Train for the Location.

Have a good look at the course maps and profile. We suggest your spend some time during your training program in locations that have a similar look and feel to the course. This event will challenge some so the better prepared you are for the terrain the better prepared you’ll be.

Don’t use something for the first time during the event.

We encourage you all to train under event condition where possible. This will include making sure your shoes are broken in before you hit the mountains. The last thing you want is blisters or sore feet from stiff, hard shoes.

Wear backpack loaded with your mandatory gear on your longer training sessions, its amazing how heavy these packs can feel after 20 hours in the wilderness.
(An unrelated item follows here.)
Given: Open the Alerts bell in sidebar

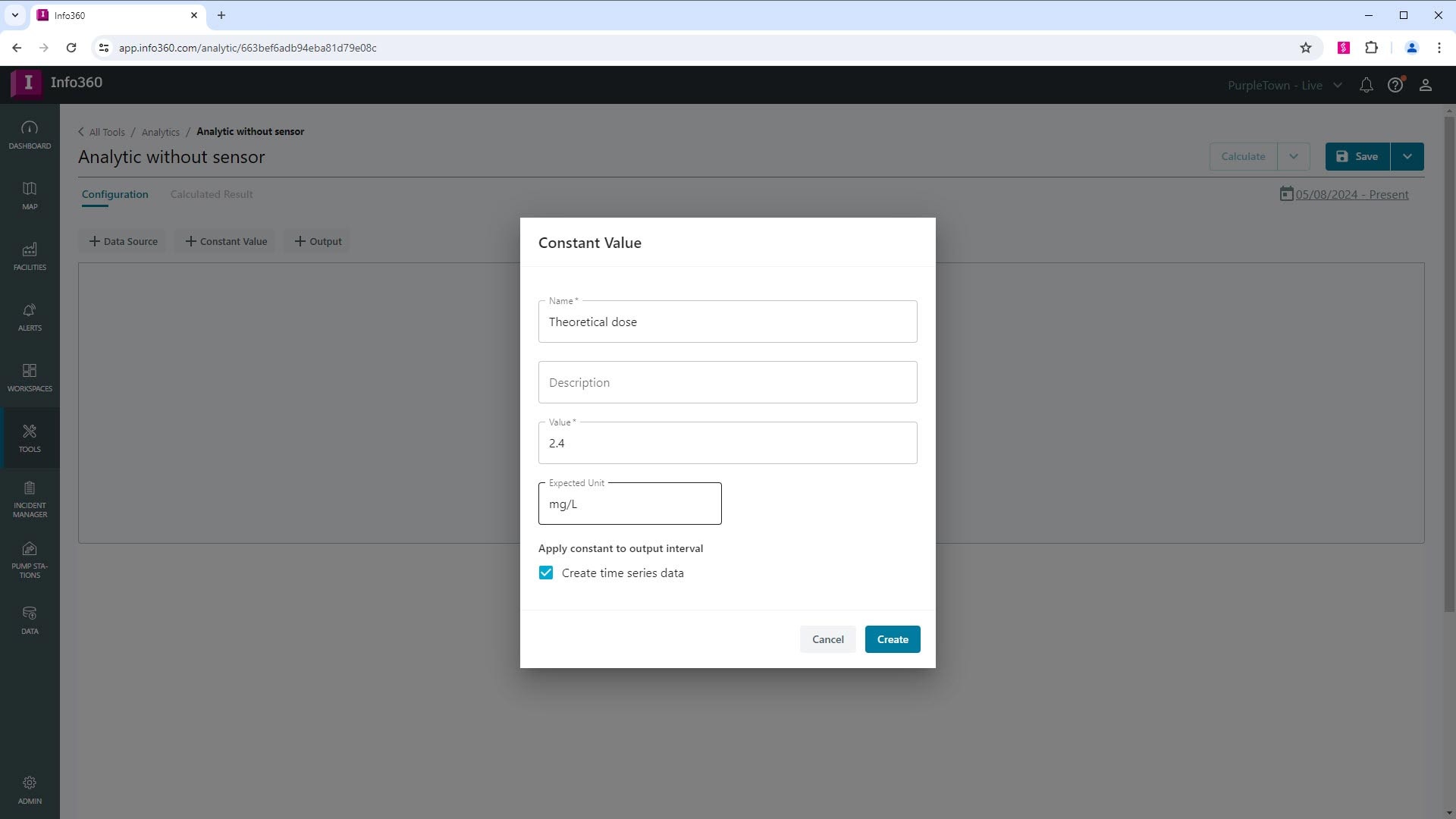Looking at the screenshot, I should pos(30,316).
Test out your nutrition and hydration, 100KM feels a hell of a lot further when you’ve got stomach issues.

Keep a Training log.

A training log is a simple way to keep you on track during your training. IN this log you can make notes about how long its taken you to complete certain distances and under different types of condition. This will be great information to have as you’ll need to estimate your finish time when you enter. Its also handy for your support crew as they’ll know where to be and the time they’ll need to be there.
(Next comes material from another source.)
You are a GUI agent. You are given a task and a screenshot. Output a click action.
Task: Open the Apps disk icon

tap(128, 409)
Keep you Training Realistic.

You’ll have a great desire to be as fit as possible when it come to the day of the event which is great. Just don’t over train. The more you increase your training over a short period of the time the more likely your are to get injured. You don’t want that and we don’t want that. A simple rule to follow is to only increase your training by 10% each week. If your doing 30km one week do 33km the next or if you do a 3 hour trek do 3 hour 20 minutes the next. This size increase will help your body adjust.

Mix Up Your Training.

Its important hat all of your training isn’t the same so don’t forget to shock your body with some cross-training. This can be anything from weight training, stretching, swimming or riding a bike. It’s a great way to reduce the risk of injury as well.

Check Point Training.

Don’t forget to occasionally take a short break in the middle of your training. This will help your body get used to stopping while your fatigued and then get moving again after a short rest, just like you’ll be during doing the event.

Train at Your Pace.

Use your time training to find your ideal pace. Remember training is all about you, not other entrants or the race clock. Find a rhythm that will work for you and your tram and give you every chance of finishing. Walk/run patterns can be tested in training or walk/power hike. Find what works for you during training, as event day isn’t a great time to be testing out different scenarios.

Find your feet.

Hut 2 Hut is an experience; so don’t feel you have to race the clock. The same goes for training, its more about time on your feet opposed to how fast your covered a distance or how much distance you were able to cover.

Navigation.

Practice navigation where you can. Your out in the wilderness and while every precaution has been taken to mark the course things happen. Being confident in using a compass and reading a map will be a great benefit for you.

Insurance. We can’t recommend enough that you review your insurance before you come out.  This is the wilderness event and things can happen. You are strongly advised to take out insurance to cover injury or death, and any damage to personal property.